TASK DIRECTIONS »
In the piece about waiting at a freight train crossing in San Francisco, rewrite the part that begins with "Steven J. Moss" and ends after "on my iPhone.", changing "Saturday" to "Sunday".

----- DOCUMENT SEGMENT

Steven J. Moss
Last month, driving from Heron’s Head Park on a sunny Saturday, I found myself at a blinking red light at the corner of Third Street and Cargo Way. A long freight train’s passage had triggered the traffic signal. As the container cars slowly rattled past, the locomotive howled a series of long, mournful horn blasts. It sounded like the death cry of a prehistoric beast. While I waited for the snaking metal chain to make its way out of the intersection, I checked email on my iPhone.
More than any other part of San Francisco, we live amidst the remnants of the 19th century industrial age while the 21st century rises around us. On the Central Waterfront, a now derelict power plant smokestack rises up surrounding by a still partially active shipyard, while across the street high-tech workers are designing self-heating jackets and light emitting diodes in a building in which fish were once canned. In Mission Bay scientists toil in laboratories mixing up the latest gene therapies, while next door a game invented in the 18th century is played in a stadium built in the 20th. The Old Clam House—San Francisco’s oldest same location restaurant, since 1861—on the corner of Bayshore and Oakdale avenues is a bicycle—a device invented not long after the Clam House served its first plate of shellfish—ride away to a dozen eateries that opened their doors just in the last year.

----------
----- SUPPLIED INFORMATION

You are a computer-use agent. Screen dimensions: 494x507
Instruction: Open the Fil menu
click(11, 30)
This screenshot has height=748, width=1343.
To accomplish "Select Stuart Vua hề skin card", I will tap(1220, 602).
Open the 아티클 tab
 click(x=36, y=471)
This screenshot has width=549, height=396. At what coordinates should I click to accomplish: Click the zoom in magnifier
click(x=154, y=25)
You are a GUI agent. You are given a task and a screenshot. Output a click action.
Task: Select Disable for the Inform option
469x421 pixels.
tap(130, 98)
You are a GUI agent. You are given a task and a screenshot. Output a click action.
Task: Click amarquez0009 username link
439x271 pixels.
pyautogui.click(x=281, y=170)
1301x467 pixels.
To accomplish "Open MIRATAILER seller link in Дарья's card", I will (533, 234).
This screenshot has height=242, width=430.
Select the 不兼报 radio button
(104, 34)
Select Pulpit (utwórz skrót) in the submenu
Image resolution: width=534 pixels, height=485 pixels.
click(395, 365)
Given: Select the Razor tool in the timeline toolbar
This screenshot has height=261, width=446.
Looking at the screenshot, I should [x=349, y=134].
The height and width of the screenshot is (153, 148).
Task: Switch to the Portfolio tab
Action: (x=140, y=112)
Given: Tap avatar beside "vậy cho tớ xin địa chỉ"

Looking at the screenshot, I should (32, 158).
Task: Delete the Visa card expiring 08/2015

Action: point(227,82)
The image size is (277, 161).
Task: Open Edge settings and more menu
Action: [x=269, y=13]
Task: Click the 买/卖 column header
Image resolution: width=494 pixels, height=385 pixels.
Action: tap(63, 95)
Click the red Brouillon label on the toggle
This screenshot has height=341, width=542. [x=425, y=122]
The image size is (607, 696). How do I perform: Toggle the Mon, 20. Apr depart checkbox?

----------

SOLUTION »
Steven J. Moss
Last month, driving from Heron’s Head Park on a sunny Sunday, I found myself at a blinking red light at the corner of Third Street and Cargo Way. A long freight train’s passage had triggered the traffic signal. As the container cars slowly rattled past, the locomotive howled a series of long, mournful horn blasts. It sounded like the death cry of a prehistoric beast. While I waited for the snaking metal chain to make its way out of the intersection, I checked email on my iPhone.